══ SOURCE RECORDS ══

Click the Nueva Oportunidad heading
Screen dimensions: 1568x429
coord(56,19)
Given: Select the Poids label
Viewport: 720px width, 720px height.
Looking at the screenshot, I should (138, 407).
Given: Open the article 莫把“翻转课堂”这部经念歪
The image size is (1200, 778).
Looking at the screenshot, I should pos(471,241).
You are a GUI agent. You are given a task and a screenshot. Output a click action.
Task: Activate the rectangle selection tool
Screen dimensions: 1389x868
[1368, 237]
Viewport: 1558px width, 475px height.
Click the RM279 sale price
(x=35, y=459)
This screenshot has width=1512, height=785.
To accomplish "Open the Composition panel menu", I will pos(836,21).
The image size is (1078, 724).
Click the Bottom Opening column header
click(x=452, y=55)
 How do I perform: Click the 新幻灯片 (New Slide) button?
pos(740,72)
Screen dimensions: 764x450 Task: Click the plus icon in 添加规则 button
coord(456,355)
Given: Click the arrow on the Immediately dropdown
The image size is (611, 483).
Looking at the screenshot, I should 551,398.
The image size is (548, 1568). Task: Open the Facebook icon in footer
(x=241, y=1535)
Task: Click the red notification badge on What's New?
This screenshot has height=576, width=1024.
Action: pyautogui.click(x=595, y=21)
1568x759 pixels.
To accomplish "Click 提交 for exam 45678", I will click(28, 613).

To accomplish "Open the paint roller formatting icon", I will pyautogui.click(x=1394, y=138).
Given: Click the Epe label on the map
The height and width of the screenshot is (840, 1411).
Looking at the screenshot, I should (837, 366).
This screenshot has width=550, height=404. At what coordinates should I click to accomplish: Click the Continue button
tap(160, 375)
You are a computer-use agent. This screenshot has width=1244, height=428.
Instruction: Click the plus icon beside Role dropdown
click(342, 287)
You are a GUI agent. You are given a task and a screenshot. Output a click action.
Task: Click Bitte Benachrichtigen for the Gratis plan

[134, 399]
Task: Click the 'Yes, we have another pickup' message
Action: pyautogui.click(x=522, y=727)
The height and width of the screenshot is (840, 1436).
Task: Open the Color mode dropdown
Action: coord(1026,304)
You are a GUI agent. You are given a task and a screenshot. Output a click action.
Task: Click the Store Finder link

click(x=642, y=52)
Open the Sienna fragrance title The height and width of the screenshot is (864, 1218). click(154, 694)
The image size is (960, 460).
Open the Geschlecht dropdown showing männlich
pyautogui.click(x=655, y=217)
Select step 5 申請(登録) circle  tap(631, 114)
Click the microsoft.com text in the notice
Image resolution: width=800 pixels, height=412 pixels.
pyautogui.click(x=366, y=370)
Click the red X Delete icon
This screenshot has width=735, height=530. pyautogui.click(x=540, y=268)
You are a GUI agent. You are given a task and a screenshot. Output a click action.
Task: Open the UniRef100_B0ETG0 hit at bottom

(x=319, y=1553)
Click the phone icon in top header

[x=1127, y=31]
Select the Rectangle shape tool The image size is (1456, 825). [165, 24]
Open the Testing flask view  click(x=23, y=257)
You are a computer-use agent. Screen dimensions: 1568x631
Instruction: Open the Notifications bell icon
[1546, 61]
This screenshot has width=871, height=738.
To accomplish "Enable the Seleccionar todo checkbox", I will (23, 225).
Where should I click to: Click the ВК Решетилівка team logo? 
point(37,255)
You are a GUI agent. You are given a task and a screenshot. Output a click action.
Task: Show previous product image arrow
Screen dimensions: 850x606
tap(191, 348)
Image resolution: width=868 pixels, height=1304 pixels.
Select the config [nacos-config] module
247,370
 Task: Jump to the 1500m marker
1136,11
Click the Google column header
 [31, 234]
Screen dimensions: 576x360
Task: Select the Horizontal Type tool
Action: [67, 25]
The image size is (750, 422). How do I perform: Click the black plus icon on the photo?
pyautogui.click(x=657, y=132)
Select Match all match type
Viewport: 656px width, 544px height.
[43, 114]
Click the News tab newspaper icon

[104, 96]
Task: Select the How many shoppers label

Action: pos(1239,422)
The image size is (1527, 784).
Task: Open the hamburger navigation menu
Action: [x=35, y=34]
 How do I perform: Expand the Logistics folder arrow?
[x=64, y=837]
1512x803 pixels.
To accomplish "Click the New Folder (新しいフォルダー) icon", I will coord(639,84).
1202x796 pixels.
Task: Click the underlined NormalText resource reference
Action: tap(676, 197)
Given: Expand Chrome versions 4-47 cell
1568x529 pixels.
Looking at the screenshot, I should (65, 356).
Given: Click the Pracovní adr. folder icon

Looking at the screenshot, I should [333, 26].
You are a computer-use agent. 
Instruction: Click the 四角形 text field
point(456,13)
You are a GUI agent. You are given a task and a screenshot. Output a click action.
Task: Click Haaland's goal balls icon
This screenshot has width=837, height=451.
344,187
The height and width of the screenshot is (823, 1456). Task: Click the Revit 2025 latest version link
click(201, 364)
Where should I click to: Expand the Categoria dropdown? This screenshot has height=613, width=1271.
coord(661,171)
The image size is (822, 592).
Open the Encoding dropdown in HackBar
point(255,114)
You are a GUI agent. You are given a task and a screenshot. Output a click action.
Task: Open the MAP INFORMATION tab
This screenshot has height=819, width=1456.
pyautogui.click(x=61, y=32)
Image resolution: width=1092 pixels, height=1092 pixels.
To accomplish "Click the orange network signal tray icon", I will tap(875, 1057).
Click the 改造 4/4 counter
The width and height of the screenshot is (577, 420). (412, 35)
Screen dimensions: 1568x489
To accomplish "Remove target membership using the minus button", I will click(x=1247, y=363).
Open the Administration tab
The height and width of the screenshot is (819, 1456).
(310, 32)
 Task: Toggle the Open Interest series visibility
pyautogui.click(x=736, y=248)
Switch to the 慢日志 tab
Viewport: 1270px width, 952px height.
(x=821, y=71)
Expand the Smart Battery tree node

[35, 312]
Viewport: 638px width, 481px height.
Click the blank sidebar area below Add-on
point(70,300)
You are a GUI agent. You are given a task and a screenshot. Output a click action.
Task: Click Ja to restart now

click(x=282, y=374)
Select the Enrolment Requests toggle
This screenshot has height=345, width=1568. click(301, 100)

═══

**WHAT IS REQUIRED:**
Rewrite everything from "Click the red X Delete icon" down to "Looking at the screenshot, I should (65, 356).", switching "GUI agent" to "GUI assistant" and leaving all else unchanged.

**FULL RESPONSE:**
Click the red X Delete icon
This screenshot has width=735, height=530. pyautogui.click(x=540, y=268)
You are a GUI assistant. You are given a task and a screenshot. Output a click action.
Task: Open the UniRef100_B0ETG0 hit at bottom

(x=319, y=1553)
Click the phone icon in top header

[x=1127, y=31]
Select the Rectangle shape tool The image size is (1456, 825). [165, 24]
Open the Testing flask view  click(x=23, y=257)
You are a computer-use agent. Screen dimensions: 1568x631
Instruction: Open the Notifications bell icon
[1546, 61]
This screenshot has width=871, height=738.
To accomplish "Enable the Seleccionar todo checkbox", I will (23, 225).
Where should I click to: Click the ВК Решетилівка team logo? 
point(37,255)
You are a GUI assistant. You are given a task and a screenshot. Output a click action.
Task: Show previous product image arrow
Screen dimensions: 850x606
tap(191, 348)
Image resolution: width=868 pixels, height=1304 pixels.
Select the config [nacos-config] module
247,370
 Task: Jump to the 1500m marker
1136,11
Click the Google column header
 [31, 234]
Screen dimensions: 576x360
Task: Select the Horizontal Type tool
Action: [67, 25]
The image size is (750, 422). How do I perform: Click the black plus icon on the photo?
pyautogui.click(x=657, y=132)
Select Match all match type
Viewport: 656px width, 544px height.
[43, 114]
Click the News tab newspaper icon

[104, 96]
Task: Select the How many shoppers label

Action: pos(1239,422)
The image size is (1527, 784).
Task: Open the hamburger navigation menu
Action: [x=35, y=34]
 How do I perform: Expand the Logistics folder arrow?
[x=64, y=837]
1512x803 pixels.
To accomplish "Click the New Folder (新しいフォルダー) icon", I will coord(639,84).
1202x796 pixels.
Task: Click the underlined NormalText resource reference
Action: tap(676, 197)
Given: Expand Chrome versions 4-47 cell
1568x529 pixels.
Looking at the screenshot, I should (65, 356).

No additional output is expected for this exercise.